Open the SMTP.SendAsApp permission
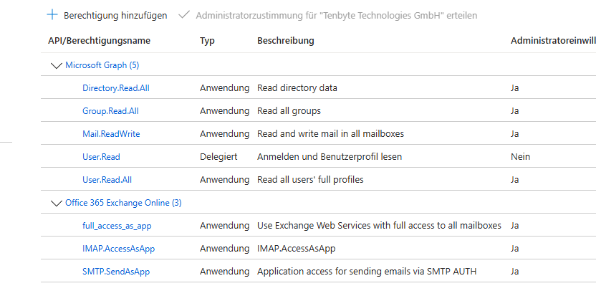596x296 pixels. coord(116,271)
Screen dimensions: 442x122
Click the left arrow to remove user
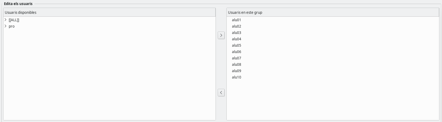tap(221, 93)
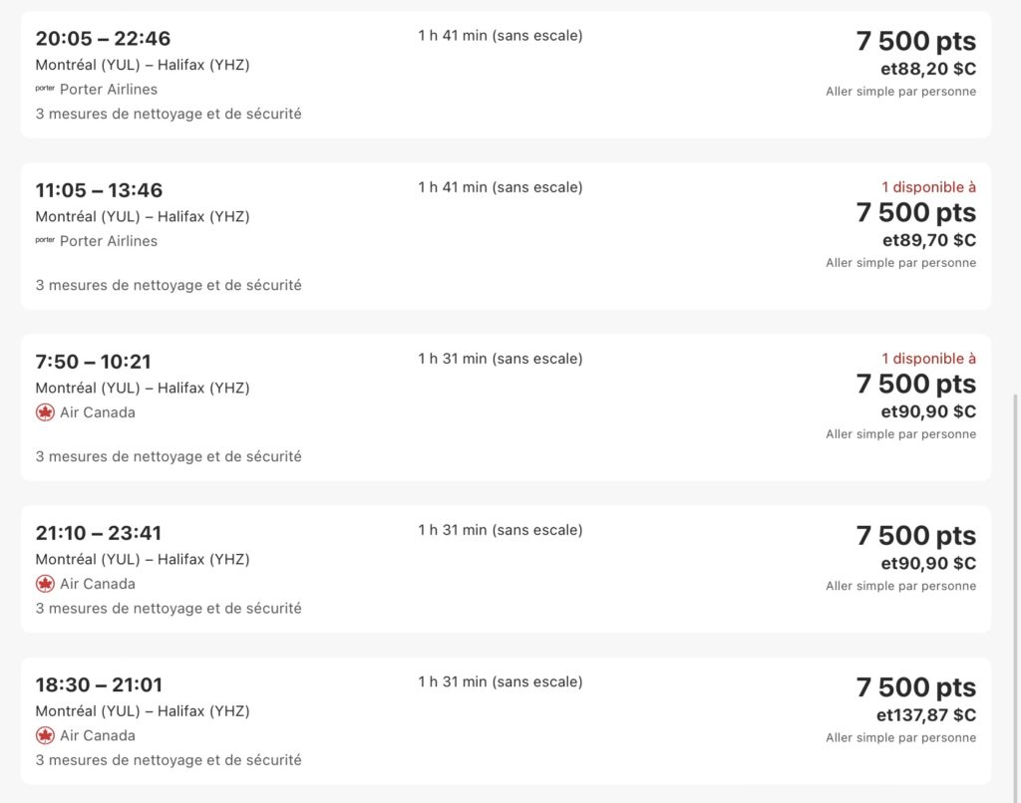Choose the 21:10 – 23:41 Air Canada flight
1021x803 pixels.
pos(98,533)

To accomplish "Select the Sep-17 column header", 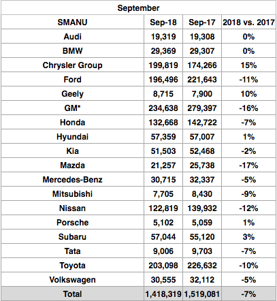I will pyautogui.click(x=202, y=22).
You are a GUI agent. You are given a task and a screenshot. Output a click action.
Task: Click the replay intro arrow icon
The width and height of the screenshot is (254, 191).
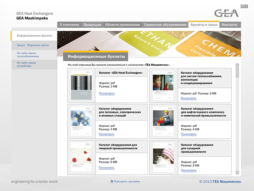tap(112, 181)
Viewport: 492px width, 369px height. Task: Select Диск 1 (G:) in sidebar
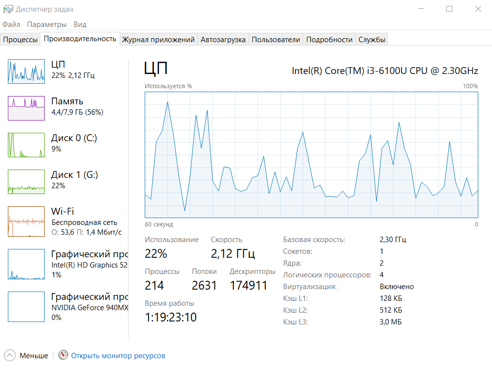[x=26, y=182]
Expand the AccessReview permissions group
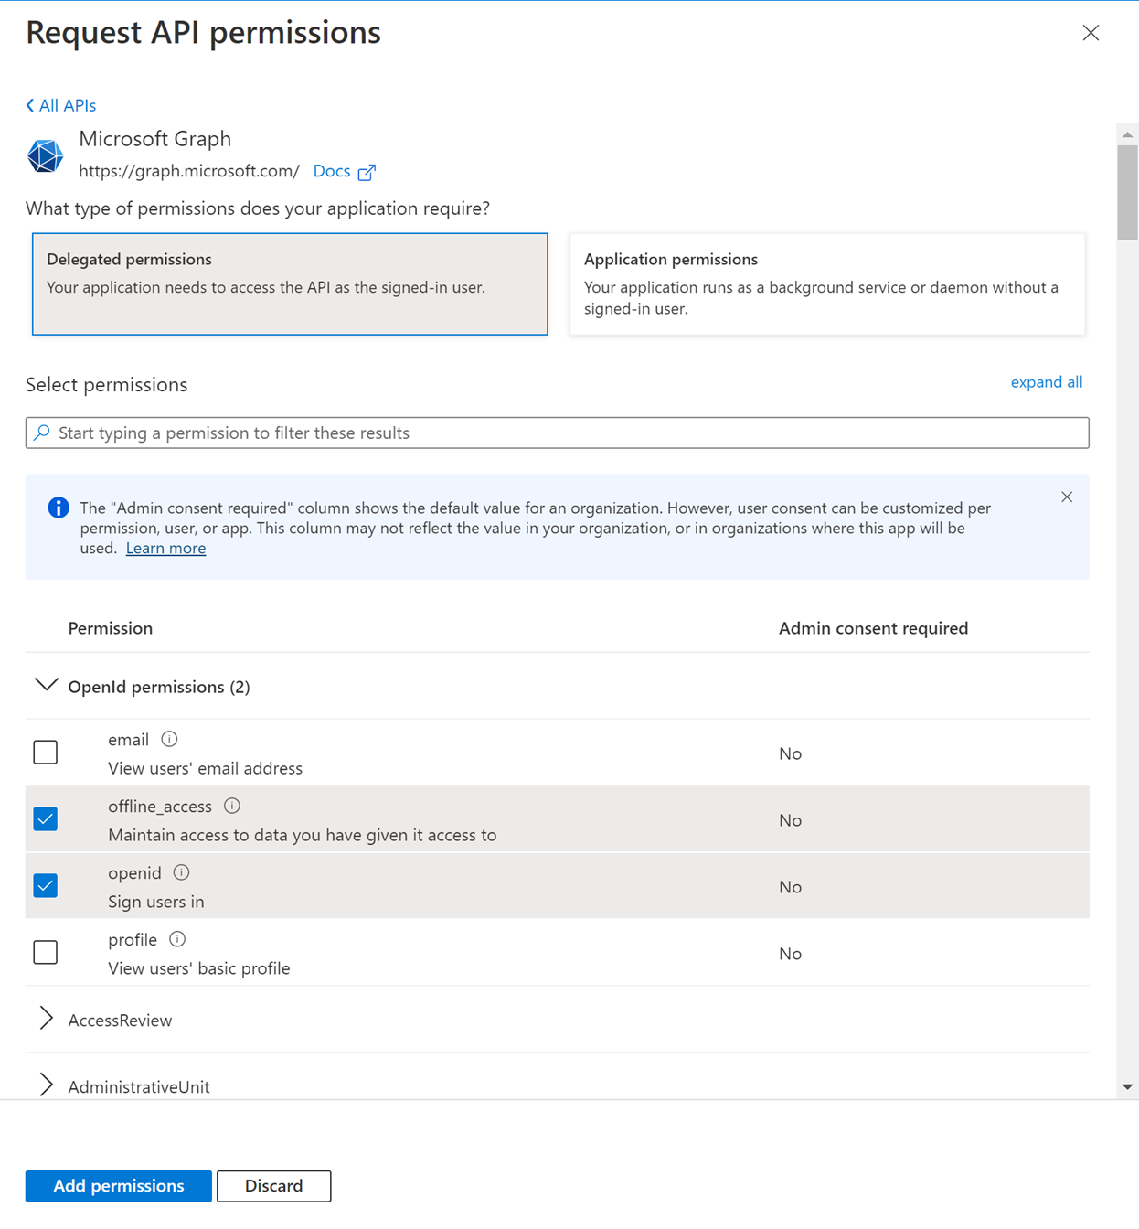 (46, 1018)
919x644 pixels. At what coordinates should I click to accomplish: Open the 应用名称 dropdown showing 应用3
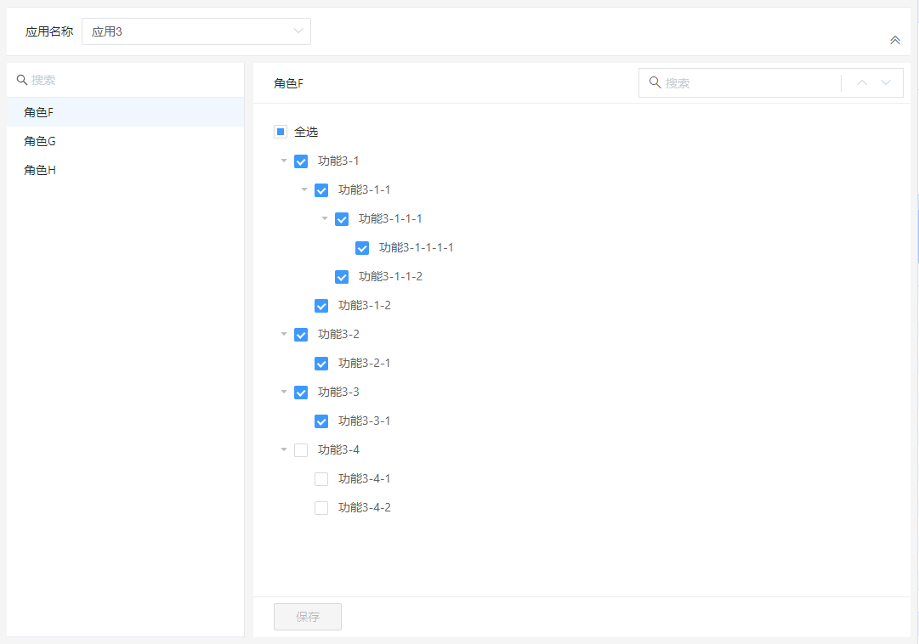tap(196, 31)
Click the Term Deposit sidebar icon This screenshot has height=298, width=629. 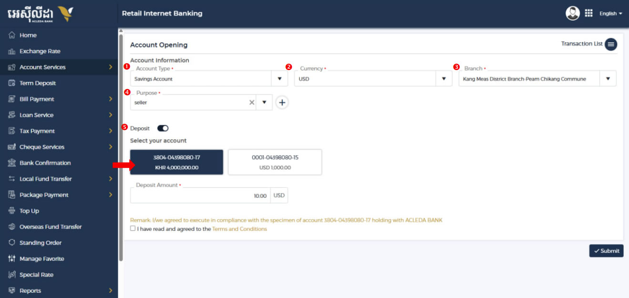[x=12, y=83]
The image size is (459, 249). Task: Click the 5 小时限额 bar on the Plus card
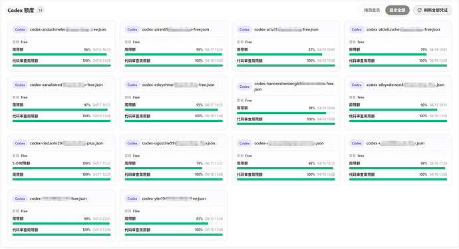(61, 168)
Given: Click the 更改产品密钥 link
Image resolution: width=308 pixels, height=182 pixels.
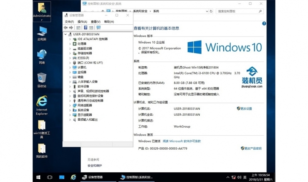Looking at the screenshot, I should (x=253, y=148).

────────────────────────────────────────

- _WHAT IS EXPECTED_
Nothing should appear in the answer except the lines from the one containing "Given: Click the 更改产品密钥 link" through the last line of the listing, given again exactly and with no pictures.

- _WRITTEN RESPONSE_
Given: Click the 更改产品密钥 link
Image resolution: width=308 pixels, height=182 pixels.
Looking at the screenshot, I should (x=253, y=148).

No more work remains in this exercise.